Anatomy and physiology of the right interganglionic nerve: implications for the pathophysiology of inappropriate sinus tachycardia

Abstract

Objective: To simulate inappropriate sinus tachycardia (IST) in experimental animals.

Background: We recently found that epinephrine injected into the anterior right ganglionated plexi (ARGP) adjacent to the sinoatrial (SA) node induced an arrhythmia simulating IST.

Methods: In 19 anesthetized dogs, via a right thoracotomy, the course of the interganglionic nerve (IGN) from the right stellate ganglion along the superior vena cava to the heart was delineated. High-frequency stimulation (HFS; 0.1 msec duration, 20 Hz, 4.5-9.3 V) was applied to IGN at the junction of innominate vein and SVC.

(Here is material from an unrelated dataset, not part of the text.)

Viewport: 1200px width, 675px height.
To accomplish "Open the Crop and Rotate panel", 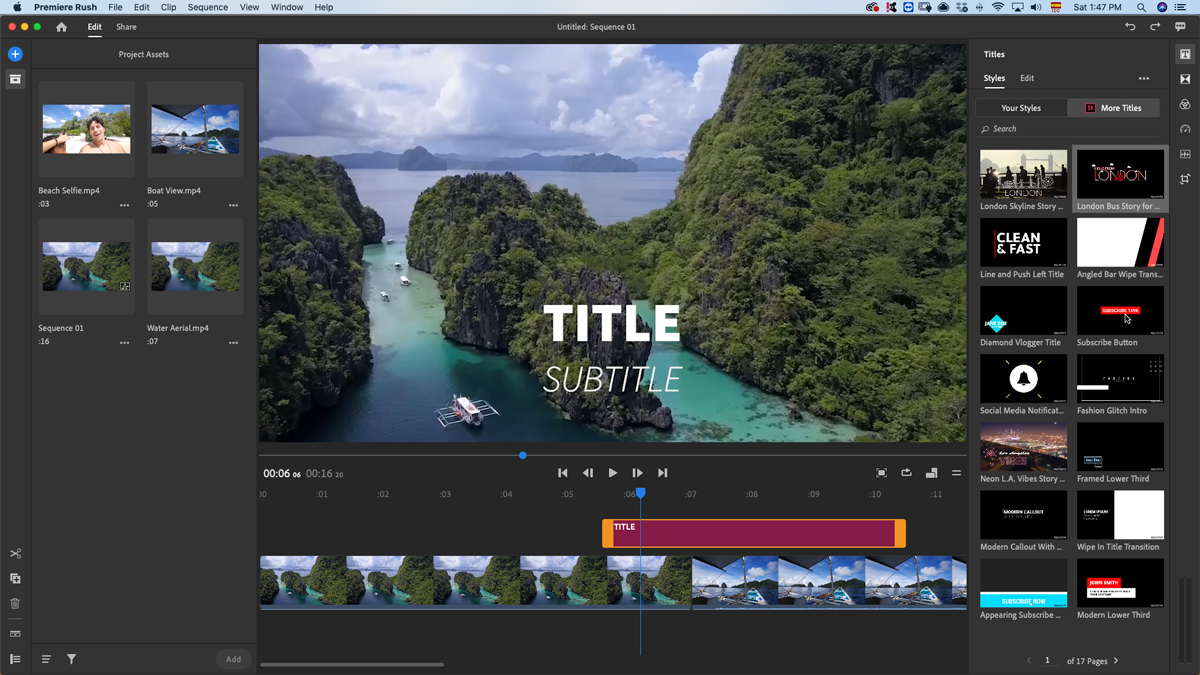I will click(1185, 179).
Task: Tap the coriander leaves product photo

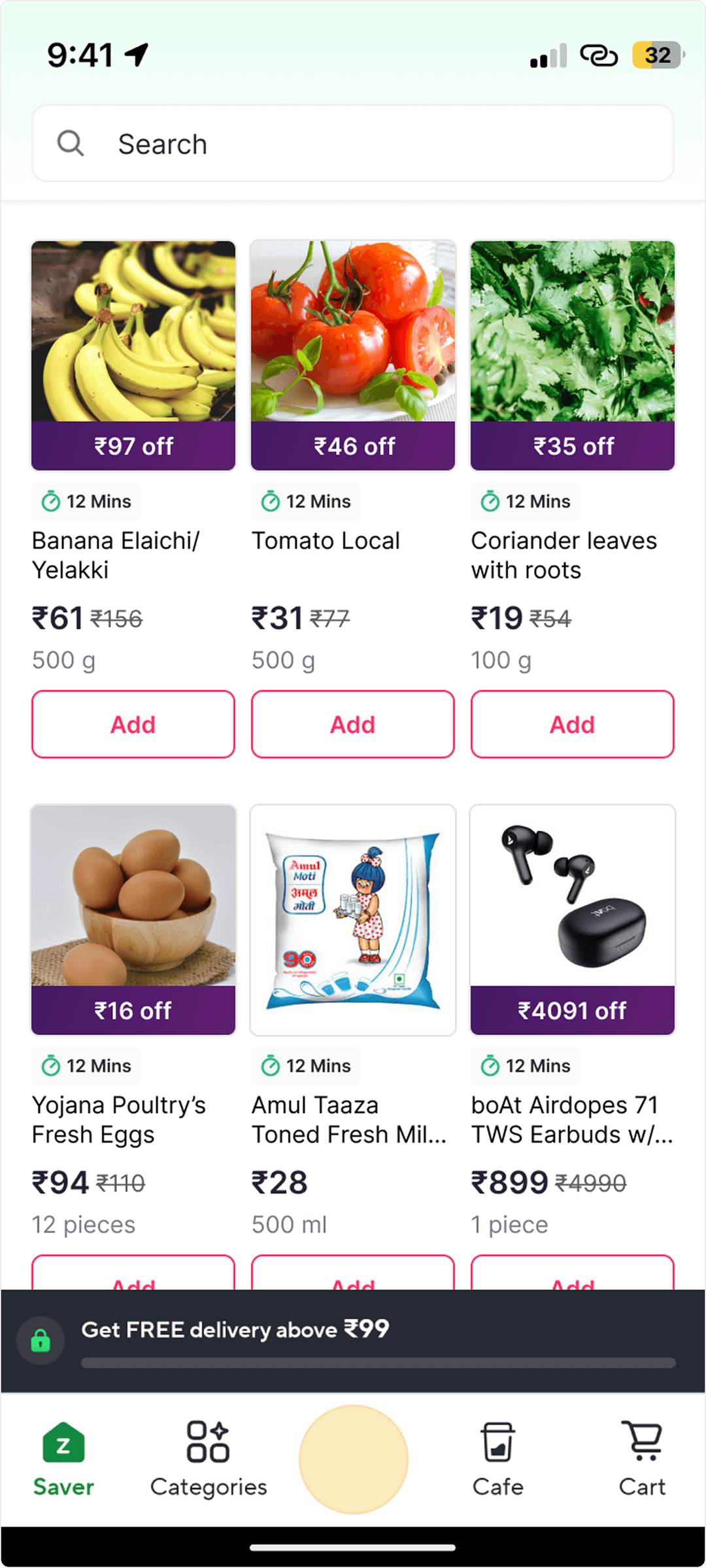Action: click(573, 331)
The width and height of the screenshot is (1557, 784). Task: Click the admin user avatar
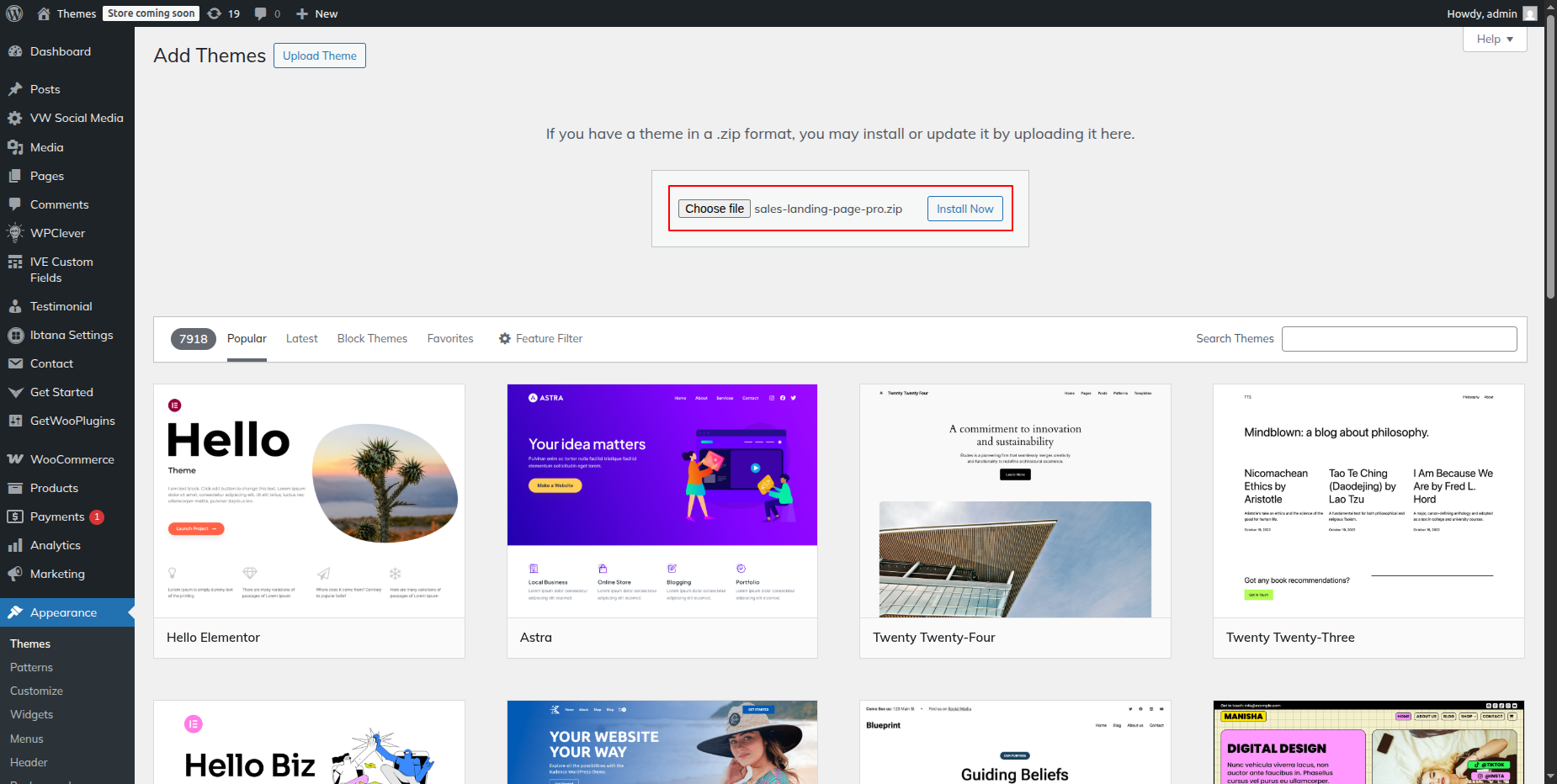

Results: HFS of the IGN significantly increased the sinus rate (SR) (baseline: 156 +/- 19 beats/minutes [bpm], 4.5 V: 191 +/- 28 bpm*, 8.0 V: 207 +/- 23 bpm*, 9.3 V: 216 +/- 18 bpm*; *P < 0.01 compared to baseline) without significant changes in A-H interval or blood pressure. P-wave morphology, ice mapping, and noncontact mapping indicated that this tachycardia was sinus tachycardia. In 8 of 19 dogs, injecting hexamethonium (5 mg), a ganglionic blocker, into the ARGP attenuated the response elicited by IGN stimulation (baseline: 160 +/- 21 bpm, 4.5 V: 172 +/- 32 bpm, 8.0 V: 197 +/- 32 bpm*, 9.3 V: 206 +/- 26 bpm*; *P < 0.05 compared to baseline). In 19 of 19 animals, after formaldehyde injection into the ARGP, SR acceleration induced by IGN stimulation was markedly attenuated (baseline: 149 +/- 17 bpm, 4.5 V: 151 +/- 21 bpm, 8.0 V: 155 +/- 23 bpm, 9.3 V: 167 +/- 24 bpm*; *P < 0.05 compared to baseline).

Conclusions: HFS of the IGN caused a selective and significant acceleration of the SR. A significant portion of IGN traverses the ARGP or synapses with the autonomic ganglia in the ARGP before en route to the SA node. Dysautonomia involving the IGN and/or ARGP may play an important role in IST.